I have some code which tries to link together some link some promises together in a for loop, taking some data from an external source:

exports.getRawData = functions.https.onRequest((req, res) => {
  fetch('https://www.example.com', {
    method: 'POST',
    headers: {
      'Content-Type': 'application/x-www-form-urlencoded'
    },
    body: qs.stringify(body)
  })
  .then(response => response.json())
  .then(data =>
      fetch(`https://www.example.com/Endpoint?StartDate=${req.query.startDate}&EndDate=${req.query.endDate}`, {
        method: 'GET',
        headers: {
          'Content-Type': 'application/json',
          'Authorization': `Bearer ${data.access_token}`
        }
      })
  )
  .then(response => response.json())
  .then(newData => {
    for (let i = 0, p = Promise.resolve(); i < 10; i++) {
        p = p.then(_ => new Promise(resolve =>
          {
                console.log(i);
                const batch = db.batch()
                let sliced = newData.slice(i * 40, (i+1) * 40)
                for (let j = 0; j < sliced.length; j++) {
                  let docRef = db.collection("SessionAttendance").doc()
                  batch.set(docRef, sliced[j])
                }
                batch.commit()
                resolve();
          }
        ));
    }
  })
  .then(() => {return res.send('OK')})
  .catch(err => console.log('Err: ' + err))
})

Weirdly this code doesn't always give the same error. Sometimes it says:

Function execution took 3420 ms, finished with status: 'connection error'

I've read that this error usually happens because I have some unreturned Promises, so perhaps I have some of those.
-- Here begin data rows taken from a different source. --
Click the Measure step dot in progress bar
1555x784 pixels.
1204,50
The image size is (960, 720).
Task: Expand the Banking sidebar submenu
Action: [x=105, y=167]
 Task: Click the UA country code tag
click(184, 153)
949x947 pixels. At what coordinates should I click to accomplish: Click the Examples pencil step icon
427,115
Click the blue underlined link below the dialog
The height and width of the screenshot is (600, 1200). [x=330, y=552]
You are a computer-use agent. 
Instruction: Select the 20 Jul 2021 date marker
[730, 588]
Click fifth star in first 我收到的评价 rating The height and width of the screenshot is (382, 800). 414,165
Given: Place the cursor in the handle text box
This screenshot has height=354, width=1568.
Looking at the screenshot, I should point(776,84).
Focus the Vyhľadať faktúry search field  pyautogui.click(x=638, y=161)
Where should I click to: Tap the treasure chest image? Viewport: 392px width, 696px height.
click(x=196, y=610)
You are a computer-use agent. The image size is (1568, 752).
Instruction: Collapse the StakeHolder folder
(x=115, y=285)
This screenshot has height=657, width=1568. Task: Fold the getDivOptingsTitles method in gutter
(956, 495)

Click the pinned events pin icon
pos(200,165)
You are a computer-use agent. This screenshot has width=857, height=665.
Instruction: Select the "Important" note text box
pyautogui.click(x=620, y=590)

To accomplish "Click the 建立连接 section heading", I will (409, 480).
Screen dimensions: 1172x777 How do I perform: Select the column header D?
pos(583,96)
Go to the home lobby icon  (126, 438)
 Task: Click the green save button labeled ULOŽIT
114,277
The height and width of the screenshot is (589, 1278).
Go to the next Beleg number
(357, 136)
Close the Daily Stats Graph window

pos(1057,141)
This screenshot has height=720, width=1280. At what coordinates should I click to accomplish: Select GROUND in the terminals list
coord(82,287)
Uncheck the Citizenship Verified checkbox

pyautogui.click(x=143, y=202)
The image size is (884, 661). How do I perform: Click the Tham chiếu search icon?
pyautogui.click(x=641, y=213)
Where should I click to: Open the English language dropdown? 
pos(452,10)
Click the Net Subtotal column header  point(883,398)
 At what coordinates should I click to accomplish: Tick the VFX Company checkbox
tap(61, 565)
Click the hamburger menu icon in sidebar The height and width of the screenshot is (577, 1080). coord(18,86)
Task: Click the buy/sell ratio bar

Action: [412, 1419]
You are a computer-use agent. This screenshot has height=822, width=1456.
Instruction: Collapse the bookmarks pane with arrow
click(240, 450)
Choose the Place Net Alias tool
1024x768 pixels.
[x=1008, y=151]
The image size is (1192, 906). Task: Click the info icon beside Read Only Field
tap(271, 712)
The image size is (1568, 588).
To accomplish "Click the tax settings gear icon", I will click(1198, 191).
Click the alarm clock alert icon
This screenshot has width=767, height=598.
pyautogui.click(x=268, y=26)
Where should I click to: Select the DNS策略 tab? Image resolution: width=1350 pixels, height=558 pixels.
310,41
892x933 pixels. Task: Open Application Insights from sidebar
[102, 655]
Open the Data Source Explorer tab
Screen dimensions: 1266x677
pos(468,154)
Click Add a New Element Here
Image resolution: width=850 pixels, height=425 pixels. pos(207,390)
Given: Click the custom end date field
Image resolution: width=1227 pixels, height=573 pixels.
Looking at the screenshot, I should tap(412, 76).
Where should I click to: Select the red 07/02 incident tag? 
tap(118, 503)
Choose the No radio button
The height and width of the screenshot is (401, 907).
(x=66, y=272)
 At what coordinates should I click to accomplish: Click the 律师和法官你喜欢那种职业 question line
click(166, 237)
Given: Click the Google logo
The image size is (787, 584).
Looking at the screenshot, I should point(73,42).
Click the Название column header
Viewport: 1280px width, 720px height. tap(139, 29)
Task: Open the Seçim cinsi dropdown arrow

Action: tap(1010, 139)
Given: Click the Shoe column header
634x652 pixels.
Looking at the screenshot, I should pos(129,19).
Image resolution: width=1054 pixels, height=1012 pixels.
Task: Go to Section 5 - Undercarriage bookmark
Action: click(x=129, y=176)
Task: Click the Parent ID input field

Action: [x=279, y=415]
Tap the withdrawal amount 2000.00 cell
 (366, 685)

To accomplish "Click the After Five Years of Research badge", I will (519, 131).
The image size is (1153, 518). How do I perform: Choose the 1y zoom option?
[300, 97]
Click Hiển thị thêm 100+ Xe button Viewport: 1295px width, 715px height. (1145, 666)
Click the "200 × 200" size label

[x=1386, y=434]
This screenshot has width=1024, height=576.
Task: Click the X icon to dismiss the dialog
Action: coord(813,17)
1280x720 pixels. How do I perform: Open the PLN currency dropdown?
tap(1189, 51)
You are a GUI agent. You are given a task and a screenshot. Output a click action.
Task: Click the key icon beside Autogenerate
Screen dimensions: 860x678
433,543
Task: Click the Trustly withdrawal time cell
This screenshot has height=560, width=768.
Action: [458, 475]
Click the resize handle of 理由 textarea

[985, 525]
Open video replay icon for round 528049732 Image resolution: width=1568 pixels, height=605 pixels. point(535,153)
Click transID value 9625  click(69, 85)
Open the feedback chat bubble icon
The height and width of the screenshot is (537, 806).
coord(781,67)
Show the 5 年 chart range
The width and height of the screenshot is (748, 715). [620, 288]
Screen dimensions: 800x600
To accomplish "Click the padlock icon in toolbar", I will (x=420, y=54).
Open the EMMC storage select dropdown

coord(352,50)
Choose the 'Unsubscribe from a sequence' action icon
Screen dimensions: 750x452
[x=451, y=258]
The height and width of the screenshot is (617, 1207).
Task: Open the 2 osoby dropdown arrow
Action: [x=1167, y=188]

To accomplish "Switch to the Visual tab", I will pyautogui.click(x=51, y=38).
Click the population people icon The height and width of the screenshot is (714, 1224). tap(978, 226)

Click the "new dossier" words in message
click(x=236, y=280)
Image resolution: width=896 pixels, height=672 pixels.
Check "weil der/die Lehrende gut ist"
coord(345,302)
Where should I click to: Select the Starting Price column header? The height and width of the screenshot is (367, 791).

Also, on some deploys, it returns this error:

Function execution took 60002 ms, finished with status: 'timeout'

And then it just keeps running over and over again.

I've tried quite a few different ways of solving this problem, but none of them seem to work.


I also tried this block of code:

.then(newData => {
    const batches = _.chunk(newData, 20)
            .map(postSnapshots => {
                const writeBatch = db.batch();

                postSnapshots.forEach(post => {
                    const docRef = db.collection("SessionAttendance").doc()
                // console.log('Writing ', post.id, ' in feed ', followerId);
                writeBatch.set(docRef, post);
                });

                return writeBatch.commit();
            });
            return Promise.all(batches);
  })

It gives the same error as above:

Function execution took 3635 ms, finished with status: 'connection error'
Tom Neill
  • 41
  • 7
  • There is nothing about the code in that answer you linked to that wouldn't work in a regular JavaScript project on Cloud Functions. The _ there comes from the lodash module. So, did you actually try it? Does the strategy of splitting into batches still work for you? – Doug Stevenson Mar 06 '18 at 01:41
  • Also, what kind of trigger are you using? Please show the entire code - all that's here is a few chains after a promise that's unseen. – Doug Stevenson Mar 06 '18 at 01:43
  • OK sorry I added the trigger to the code. I tried to use the code in the answer I linked, but the writeBatch function called an async function which I don't think the cloud function environment supports – Tom Neill Mar 06 '18 at 01:50
  • I don't see what you mean. The writeBatch function returned from Firestore.batch is just a regular function that you call to specify how the batch works. That's going to work fine in Cloud Functions. Maybe you should start with that code in your function and say how it specifically *doesn't* work. – Doug Stevenson Mar 06 '18 at 02:00
  • And, as far as I see, you're way over-using promises to the point where it's actually difficult to track what you'rer trying to do. You sholdn't have to `new Promise` or `Promise.resolve` or anything like that. At most, maybe `Promise.all()` to wait for a bunch of batches to commit before sending a response. – Doug Stevenson Mar 06 '18 at 02:03
  • Yeah that wasn't clear, I meant that after that block of code in the answer, there was a "await Promises.all(batches)" which I couldn't use in this function. I tried to return the Promises, but I'm getting the same error. – Tom Neill Mar 06 '18 at 02:19
  • Using logging, how far does the function progress until you get that 'connection error'? You'll need to boil this down to a line of code where something goes wrong. – Doug Stevenson Mar 06 '18 at 02:31
  • When there's a timeout, it runs multiple times and never stops. When there's a "connection error" the function doesn't run at all, it doesn't even log anything when I put a console.log('Function running') in the first line. – Tom Neill Mar 06 '18 at 17:44
  • Then I'd guess the connection error is coming from one of your HTTP transactions, not Firestore. Try breaking the problem down into smaller bits and test each one thoroughly so you're not conflating things. Also learn to use catch() in promise chains to figure out exactly where an error is occurring. – Doug Stevenson Mar 06 '18 at 20:04

3 Answers3

0

As it turns out, the second block of code worked perfectly.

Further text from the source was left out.